CONSIGNES
Indiquez par oui ou par non si chacune des affirmations suivantes concorde avec le texte étudié, en citant textuellement les mots qui permettent de trancher.
1. Les recensements de l'époque coloniale répondaient à des besoins fiscaux.
2. Les Quimbayas vivaient dans une zone densément peuplée.
3. Les Pijaos ont résisté plus d'un siècle.

La démographie de la population amérindienne à l'arrivée des espagnols est mal connue. Peu de chiffres nous sont parvenus. Les différents recensements de l'époque coloniale répondent à des besoins fiscaux et seuls les indiens des encomiendas sont concernés, sans qu'il soit possible de déterminer si tous les adultes sont comptabilisés ou seulement les indiens soumis au tribut, c'est-à-dire les hommes âgés de 17 à 60 ans. L'historien Jaime Jaramillo Uribe donne une fourchette de 500 000 à 1 500 000 personnes[M 6]. Toutefois les chiffres concordent pour prouver un déclin brutal et général sur l'ensemble du territoire[44]. La population indigène autour de la ville de Tunja, très importante au départ, diminue de 50 % entre 1562 et 1600 et de 84 % entre 1562 et 1636. La province de San Juan de Pasto, également très peuplée au moment de la conquête, voit son nombre de tributaires passer de 20 000 à 8 000 entre 1559 et 1582. Dans la zone moins densément peuplée de l'actuel Caldas, où vivent les Quimbayas, la chute démographique est encore plus marquée, passant de 15 000 tributaires en 1539 à 69 en 1628[M 6]. La cause de ce déclin est double. D'une part le choc microbien (grippe, rougeole et autres maladies apportées par les conquérants) ravage la population. D'autre part les mauvais traitements, le travail forcé (en particulier dans les régions minières), le confinement des indiens dans les zones les moins fertiles et le bouleversement de tous les cadres de leurs sociétés[M 6] aggravent le phénomène.
À partir de 1600, lorsque la Couronne parvient à imposer une législation plus protectrice des amérindiens à travers les Lois de Burgos en 1512, les Leyes Nuevas en 1542, et la publication du livre Brevísima relación de la destrucción de las Indias par le dominicain frère Bartolomé de las Casas en 1552, le recul démographique diminue peu à peu[45]. Mais les indiens sont alors très largement dépassés en nombre par les populations allogènes et ils ont totalement perdu leur culture. Seuls survivent les cultures amérindiennes qui ont choisi l'affrontement avec les envahisseurs comme les Pijaos. Ils résisteront plus d'un siècle. Retranchés dans une véritable forteresse naturelle au cœur de la cordillère Centrale, leur présence menace la route qui relie Santa Fe à Popayan. Ils n'hésitent pas à razzier les villes de la vallée moyenne du río Cauca[M 7]. En dépit de ces luttes les Indiens sont peu à peu repoussés vers les zones où ils vivent encore actuellement : les forêts du Chocó, les plus hautes cimes de la Sierra Nevada de Santa Marta ou la péninsule de Guajira, au climat désertique. En revanche ceux vivant dans les régions sauvages, très peu peuplées, des llanos ou de la région amazonienne ne seront pas inquiétés avant le XIXe siècle, malgré la présence de missions jésuites au début du XVIIIe siècle[M 8].

EXTRAITS DE DONNÉES

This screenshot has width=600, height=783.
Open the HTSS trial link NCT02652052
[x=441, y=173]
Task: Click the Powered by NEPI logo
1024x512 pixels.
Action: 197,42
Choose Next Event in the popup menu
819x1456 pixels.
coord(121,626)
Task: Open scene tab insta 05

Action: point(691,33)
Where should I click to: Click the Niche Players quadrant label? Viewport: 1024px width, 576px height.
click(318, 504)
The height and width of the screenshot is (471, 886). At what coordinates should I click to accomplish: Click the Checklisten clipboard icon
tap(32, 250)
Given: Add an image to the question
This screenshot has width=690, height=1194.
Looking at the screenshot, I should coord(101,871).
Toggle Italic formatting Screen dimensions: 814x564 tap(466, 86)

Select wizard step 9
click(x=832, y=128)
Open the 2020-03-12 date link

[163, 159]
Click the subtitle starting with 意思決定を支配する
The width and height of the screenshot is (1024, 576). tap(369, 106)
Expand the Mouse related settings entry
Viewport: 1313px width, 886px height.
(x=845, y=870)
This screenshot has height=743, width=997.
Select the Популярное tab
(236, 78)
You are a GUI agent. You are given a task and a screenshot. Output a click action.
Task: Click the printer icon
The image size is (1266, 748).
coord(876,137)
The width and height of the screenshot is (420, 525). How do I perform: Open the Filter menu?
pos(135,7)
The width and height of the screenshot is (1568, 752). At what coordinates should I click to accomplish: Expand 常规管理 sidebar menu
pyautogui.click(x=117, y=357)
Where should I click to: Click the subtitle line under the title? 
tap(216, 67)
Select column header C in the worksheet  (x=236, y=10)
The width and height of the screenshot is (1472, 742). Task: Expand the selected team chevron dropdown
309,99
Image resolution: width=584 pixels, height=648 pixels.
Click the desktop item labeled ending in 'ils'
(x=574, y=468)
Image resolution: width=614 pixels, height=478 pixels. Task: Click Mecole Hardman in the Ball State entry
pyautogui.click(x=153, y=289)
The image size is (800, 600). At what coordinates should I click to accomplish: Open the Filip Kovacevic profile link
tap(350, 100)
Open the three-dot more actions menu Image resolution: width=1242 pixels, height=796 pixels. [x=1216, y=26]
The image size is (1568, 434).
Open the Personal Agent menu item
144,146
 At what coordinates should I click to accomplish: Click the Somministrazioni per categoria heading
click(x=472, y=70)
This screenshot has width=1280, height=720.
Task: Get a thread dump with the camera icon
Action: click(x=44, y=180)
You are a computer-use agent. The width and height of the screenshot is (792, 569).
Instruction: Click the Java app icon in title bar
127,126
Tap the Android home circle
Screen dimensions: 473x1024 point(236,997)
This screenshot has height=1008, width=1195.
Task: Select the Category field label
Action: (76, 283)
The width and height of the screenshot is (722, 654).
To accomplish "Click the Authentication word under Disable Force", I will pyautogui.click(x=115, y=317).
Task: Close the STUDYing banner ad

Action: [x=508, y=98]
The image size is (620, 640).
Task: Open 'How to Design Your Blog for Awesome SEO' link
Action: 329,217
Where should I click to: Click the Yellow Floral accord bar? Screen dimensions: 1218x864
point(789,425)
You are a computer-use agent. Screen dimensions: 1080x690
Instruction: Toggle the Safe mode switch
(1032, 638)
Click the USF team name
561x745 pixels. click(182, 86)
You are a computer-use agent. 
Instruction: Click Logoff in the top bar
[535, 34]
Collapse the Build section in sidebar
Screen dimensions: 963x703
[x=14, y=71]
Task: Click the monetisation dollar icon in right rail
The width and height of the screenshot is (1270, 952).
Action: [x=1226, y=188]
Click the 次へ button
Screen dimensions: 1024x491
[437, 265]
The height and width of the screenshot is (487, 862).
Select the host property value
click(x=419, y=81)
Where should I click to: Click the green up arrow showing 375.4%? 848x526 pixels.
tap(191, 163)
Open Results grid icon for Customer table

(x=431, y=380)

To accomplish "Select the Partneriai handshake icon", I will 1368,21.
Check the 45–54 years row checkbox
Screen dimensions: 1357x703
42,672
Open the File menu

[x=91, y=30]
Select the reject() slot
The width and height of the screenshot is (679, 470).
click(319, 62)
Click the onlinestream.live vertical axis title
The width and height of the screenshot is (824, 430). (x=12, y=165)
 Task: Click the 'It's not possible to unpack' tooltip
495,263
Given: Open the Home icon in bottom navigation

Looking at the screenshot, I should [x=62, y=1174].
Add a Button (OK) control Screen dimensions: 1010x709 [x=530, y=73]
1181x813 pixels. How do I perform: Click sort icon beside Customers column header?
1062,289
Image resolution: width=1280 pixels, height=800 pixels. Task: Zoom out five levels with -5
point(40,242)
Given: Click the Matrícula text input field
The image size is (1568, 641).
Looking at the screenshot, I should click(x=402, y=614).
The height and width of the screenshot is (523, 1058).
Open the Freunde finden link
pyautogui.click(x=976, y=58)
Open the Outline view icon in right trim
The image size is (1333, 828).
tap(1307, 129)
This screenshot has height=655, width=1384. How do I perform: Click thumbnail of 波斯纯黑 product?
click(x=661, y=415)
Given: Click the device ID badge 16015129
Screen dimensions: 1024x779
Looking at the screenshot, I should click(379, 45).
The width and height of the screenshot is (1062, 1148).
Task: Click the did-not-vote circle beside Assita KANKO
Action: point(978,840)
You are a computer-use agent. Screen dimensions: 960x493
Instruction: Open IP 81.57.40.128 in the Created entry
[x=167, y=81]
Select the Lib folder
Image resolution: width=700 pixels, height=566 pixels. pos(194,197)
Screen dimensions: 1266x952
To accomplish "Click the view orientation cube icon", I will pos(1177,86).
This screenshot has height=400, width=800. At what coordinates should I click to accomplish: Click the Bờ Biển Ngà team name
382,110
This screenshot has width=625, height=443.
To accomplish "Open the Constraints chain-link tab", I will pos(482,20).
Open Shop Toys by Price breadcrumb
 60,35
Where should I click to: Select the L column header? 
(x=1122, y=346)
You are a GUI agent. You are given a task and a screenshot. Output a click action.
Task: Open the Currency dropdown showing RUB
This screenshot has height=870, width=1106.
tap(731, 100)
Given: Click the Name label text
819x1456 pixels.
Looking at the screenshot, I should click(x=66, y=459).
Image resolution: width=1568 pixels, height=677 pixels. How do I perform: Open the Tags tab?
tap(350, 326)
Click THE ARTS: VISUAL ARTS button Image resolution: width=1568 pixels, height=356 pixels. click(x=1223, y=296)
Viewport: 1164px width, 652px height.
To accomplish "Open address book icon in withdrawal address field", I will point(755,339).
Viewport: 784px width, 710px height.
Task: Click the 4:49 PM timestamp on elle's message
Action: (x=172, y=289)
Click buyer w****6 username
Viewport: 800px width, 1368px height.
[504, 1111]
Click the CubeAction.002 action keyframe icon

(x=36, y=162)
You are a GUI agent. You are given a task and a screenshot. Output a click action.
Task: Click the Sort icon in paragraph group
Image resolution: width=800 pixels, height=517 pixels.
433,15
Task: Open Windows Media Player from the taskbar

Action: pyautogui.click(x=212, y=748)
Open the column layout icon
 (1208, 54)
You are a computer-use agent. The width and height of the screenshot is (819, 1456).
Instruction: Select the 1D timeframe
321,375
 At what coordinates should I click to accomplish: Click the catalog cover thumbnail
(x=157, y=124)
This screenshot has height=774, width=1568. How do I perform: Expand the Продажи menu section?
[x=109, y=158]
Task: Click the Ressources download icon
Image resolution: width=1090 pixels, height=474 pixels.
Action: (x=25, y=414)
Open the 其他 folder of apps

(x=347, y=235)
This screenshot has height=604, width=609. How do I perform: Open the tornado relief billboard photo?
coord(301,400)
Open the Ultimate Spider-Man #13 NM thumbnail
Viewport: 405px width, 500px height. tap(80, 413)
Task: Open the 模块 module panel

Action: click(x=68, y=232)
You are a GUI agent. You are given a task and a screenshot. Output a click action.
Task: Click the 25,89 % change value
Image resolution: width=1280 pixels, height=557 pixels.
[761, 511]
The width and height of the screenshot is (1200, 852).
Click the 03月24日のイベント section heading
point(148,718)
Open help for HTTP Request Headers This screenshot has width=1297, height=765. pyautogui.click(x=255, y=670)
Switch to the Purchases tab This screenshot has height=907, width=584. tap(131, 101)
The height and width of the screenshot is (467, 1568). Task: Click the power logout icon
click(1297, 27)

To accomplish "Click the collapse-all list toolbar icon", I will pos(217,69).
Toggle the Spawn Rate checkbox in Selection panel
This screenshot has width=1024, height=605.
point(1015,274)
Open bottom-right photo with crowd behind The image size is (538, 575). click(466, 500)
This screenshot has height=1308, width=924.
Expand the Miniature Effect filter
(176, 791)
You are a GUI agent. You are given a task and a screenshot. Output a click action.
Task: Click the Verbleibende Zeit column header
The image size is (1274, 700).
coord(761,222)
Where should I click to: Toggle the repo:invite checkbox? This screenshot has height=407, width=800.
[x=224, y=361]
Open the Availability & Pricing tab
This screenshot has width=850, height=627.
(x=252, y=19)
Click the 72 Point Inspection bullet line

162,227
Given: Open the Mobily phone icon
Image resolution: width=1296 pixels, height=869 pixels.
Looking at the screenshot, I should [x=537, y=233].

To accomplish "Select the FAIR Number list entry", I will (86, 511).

VOTRE RÉPONSE
1. Oui : « Les différents recensements de l'époque coloniale répondent à des besoins fiscaux ».
2. Non : « Dans la zone moins densément peuplée de l'actuel Caldas, où vivent les Quimbayas ».
3. Oui : « Ils résisteront plus d'un siècle. »